TEXTE PRÉSENTÉ ▸
──────

Dans le Minervois, on constate que deux espèces peuvent cohabiter dans le même niveau.
Distribution des alvéolines de la lignée Ellipsoidalis
On a des intermédiaires entre les espèces. A t’on deux espèces qui coexistent ou avons-nous des variations dans une même espèce.

2 L’espèce biologique.

La biologie moderne donne cette définition. Magr : « L’espèce est constituée par les groupes de population naturelle réellement ou potentiellement interféconds et isolés quand à la reproduction de tout autre groupe semblable. ». On a ici un critère de descendance.
Notion d’interfécondité : on peut appréhender cette notion d’interfécondité par l’analyse des populations. En effet, dans la mesure où il y a une continuité morphologique dans une population, on peut en déduire qu’il y a eu des croisements, donc interfécondité.
L’espèce est définie à partir d’un groupe d’individus : « la série type ». On prend un représentant moyen : « l’holotype ». Les autres sont les « paratypes ».
Pour créer une espèce, il faut faire une étude statistique de population à partir de données biométriques. Si la population est hétérogène, l’analyse fera apparaître des discontinuités. Si la population est homogène, on a alors une distribution Gaussienne. Si elle ne l’est pas, c’est qu’il y a plusieurs espèces.
Réalisation d’histogrammes de répartition de population en fonction de l’indice d’allongement : Quand le nombre d’individus est suffisant, les histogrammes indiquent une population homogène. Dans chaque gisement, la population est homogène et ne renferme qu’une espèce.
Répartition dans les temps géologiques des principaux groupes organiques
Dans la partie inférieure : la moyenne correspond à Moussoulensis mais avec aux deux extrémités de la population, des représentants d’Ellipsoïdalis et de Corbarica.
Dans la partie supérieure : la moyenne correspond généralement à Corbarica mais avec, aux extrémités, des représentants de Moussoulensis et de Trempina.
Finalement, Ellipsoïdalis, Moussoulensis, Corbarica et Trempina sont des formes différentes d’une même espèce.
De la base au sommet de la courbe, on passe d’une population à Moussoulensis dominante à une population Corbarica dominante. Toutefois, des croisements se produisent toujours entre ces formes. Dans le détail, les proportions des deux formes fluctuent en fonction des conditions du milieu.

──────

TÂCHES DE L'EXERCICE ▸
#1 Quelles formes d'alvéolines le texte présenté réunit-il finalement en une seule et même espèce ?
#2 Renvoyez le passage du texte présenté qui commence par « Dans le Minervois, on » et se termine par « croisements, donc interfécondité. ».
Appuyez-vous uniquement sur le texte présenté.

DONNÉES ENREGISTRÉES ▸
──────

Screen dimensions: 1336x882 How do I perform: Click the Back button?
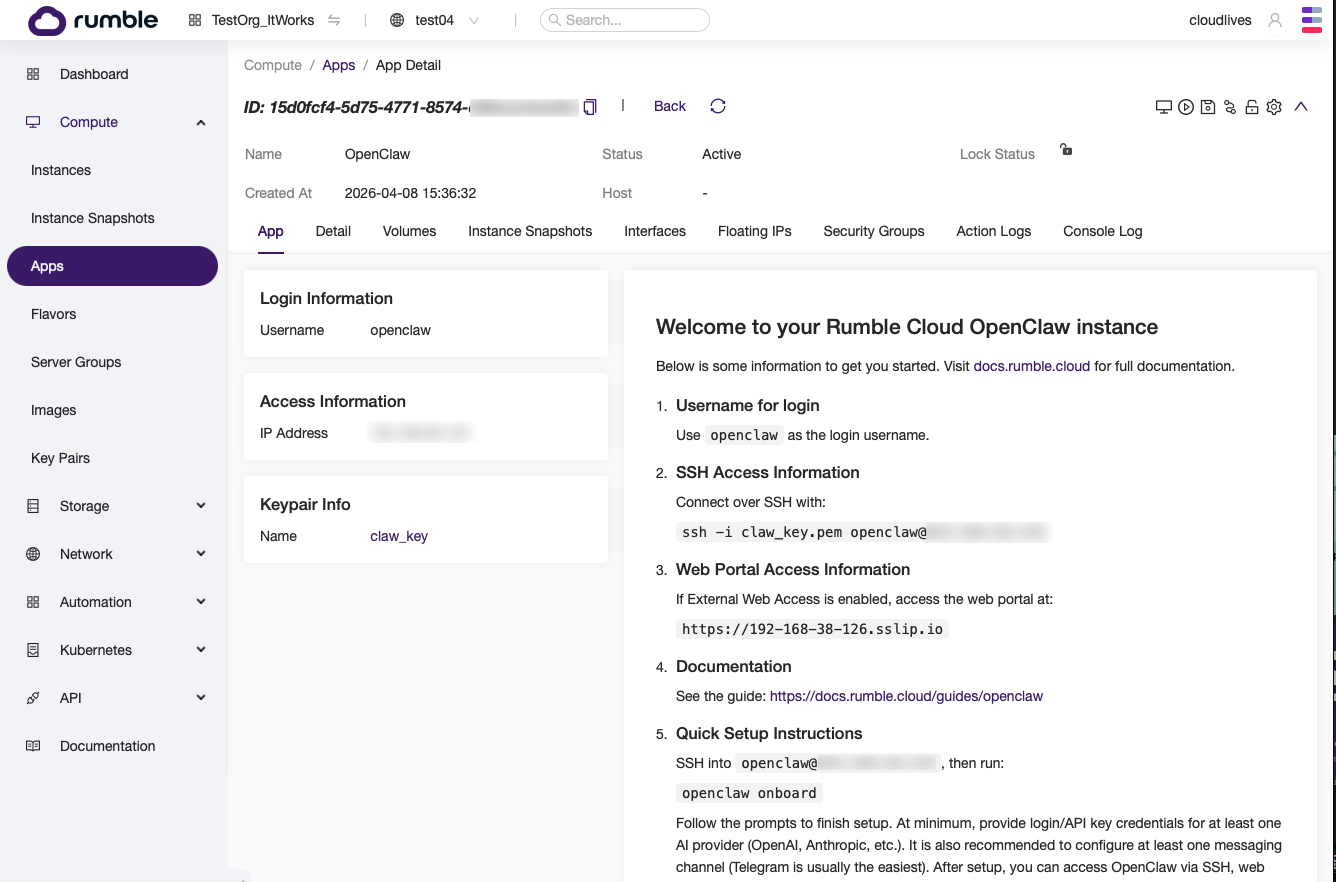point(669,106)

──────

RÉPONSES NUMÉROTÉES ▸
#1 Ellipsoïdalis, Moussoulensis, Corbarica et Trempina.

#2
Dans le Minervois, on constate que deux espèces peuvent cohabiter dans le même niveau.
Distribution des alvéolines de la lignée Ellipsoidalis
On a des intermédiaires entre les espèces. A t’on deux espèces qui coexistent ou avons-nous des variations dans une même espèce.

2 L’espèce biologique.

La biologie moderne donne cette définition. Magr : « L’espèce est constituée par les groupes de population naturelle réellement ou potentiellement interféconds et isolés quand à la reproduction de tout autre groupe semblable. ». On a ici un critère de descendance.
Notion d’interfécondité : on peut appréhender cette notion d’interfécondité par l’analyse des populations. En effet, dans la mesure où il y a une continuité morphologique dans une population, on peut en déduire qu’il y a eu des croisements, donc interfécondité.